負担増を踏まえた上で、豊かに暮らすためには?
2013年だけでなく、昨年2012年6月の衆議院本会議で可決された消費税率引き上げ(2014年4月に8%、2015年10月に10%)スケジュールを見ても分かるように、2013年の復興所得税は増税や社会保障費の負担増などのはじまりに過ぎません。それでは、この厳しい社会情勢に家計はどう対処していったら良いのでしょうか?
1、増税の「スケジュール」と「概要」を把握してみよう
「いつ、何があるのか」「どんな内容なのか」といったことについては、インターネットを使えば、国税庁のホームページや、専門家の解説記事等で把握できますので、気になったときに調べるようにしましょう。
2、スケジュールを見越して、ムリ・ムダがないか家計を見直してみよう
毎月支払っている様々な料金も、意識してみるとムリ・ムダが多いことが分かります。長い間そのままにしている住宅ローンや生命保険料などの「固定費」は見直しの余地が大きいです。また、携帯電話やインターネットを利用するための「通信費」やお子様の「教育費」など家計の‘聖域’を作らないのも重要なポイントでしょう。
併せて、将来の負担増に備えて、収入をアップする方法を検討したり、普通預金に預けっぱなしのお金をネット専業銀行などの安全かつ好金利商品に預け替えたりするひと工夫も大事です。
【参考リンク】
3、お金を使う前に一度立ち止まって考えるクセをつけよう
商品を購入したり、サービスを利用する前に、それが自分にとって本当に必要なのかを問うてみるクセをつけることが大切です。

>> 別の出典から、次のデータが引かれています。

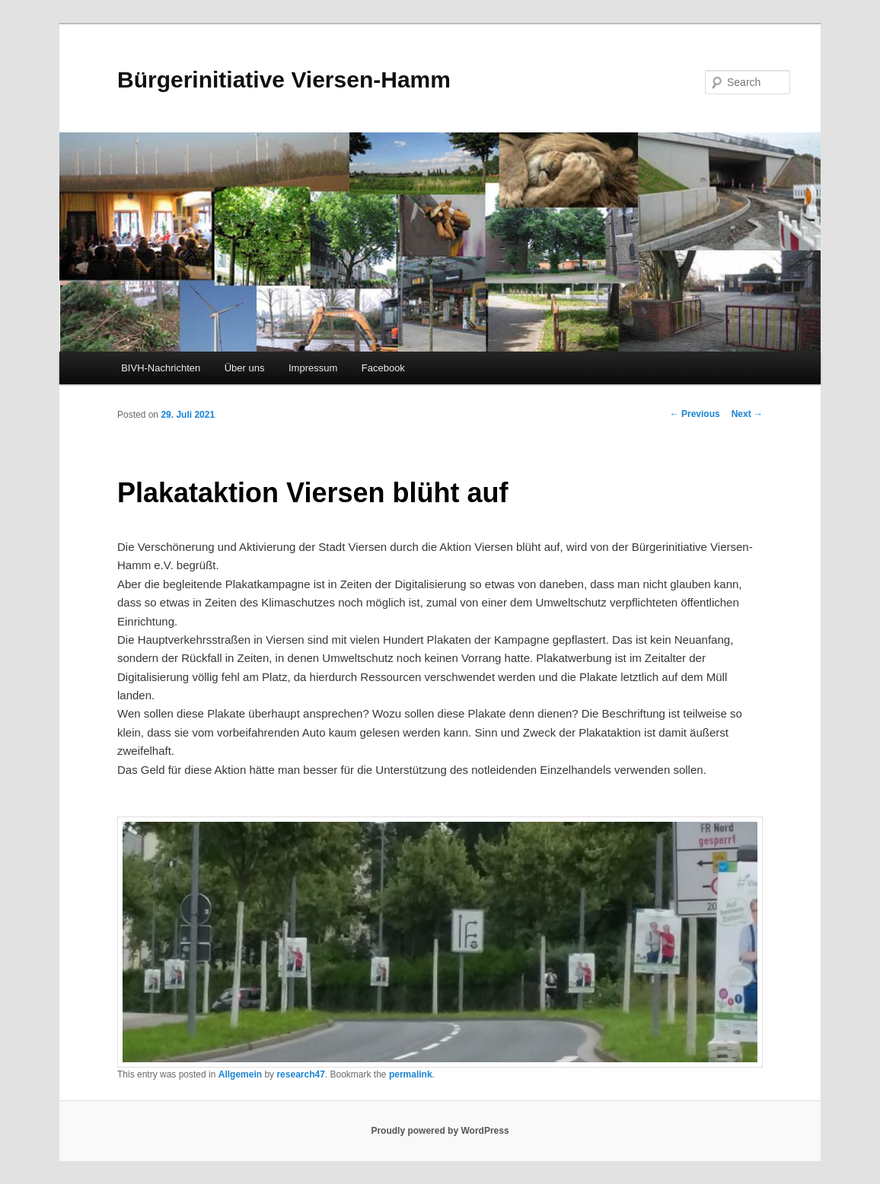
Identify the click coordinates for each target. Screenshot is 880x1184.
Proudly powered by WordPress (440, 1130)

例えば、消費税増税前になると必ず駆け込みで、マイホームやマイカーなど高額商品を購入する人が続出します。もちろん、それが必要なものであり、きちんと資金計画を立てて賢く購入するために時期を多少早めるという選択肢は○(マル)でしょう。しかしその一方で、「増税するからその前に…」という外的環境に押されて、ご自分にとってのベストタイミングを見誤らないように注意しましょう。特にローンを利用する際には、一度立ち止まって考えるクセをつけると良いでしょう。
【参考リンク】
さて2013年は巳年。「巳」という字は「起こる、始まる、定まる」などの意味があり、また蛇は脱皮をすることから「復活と再生」を連想させるそうです。まさに日本も今年1年そうなってくれることを切に願っています。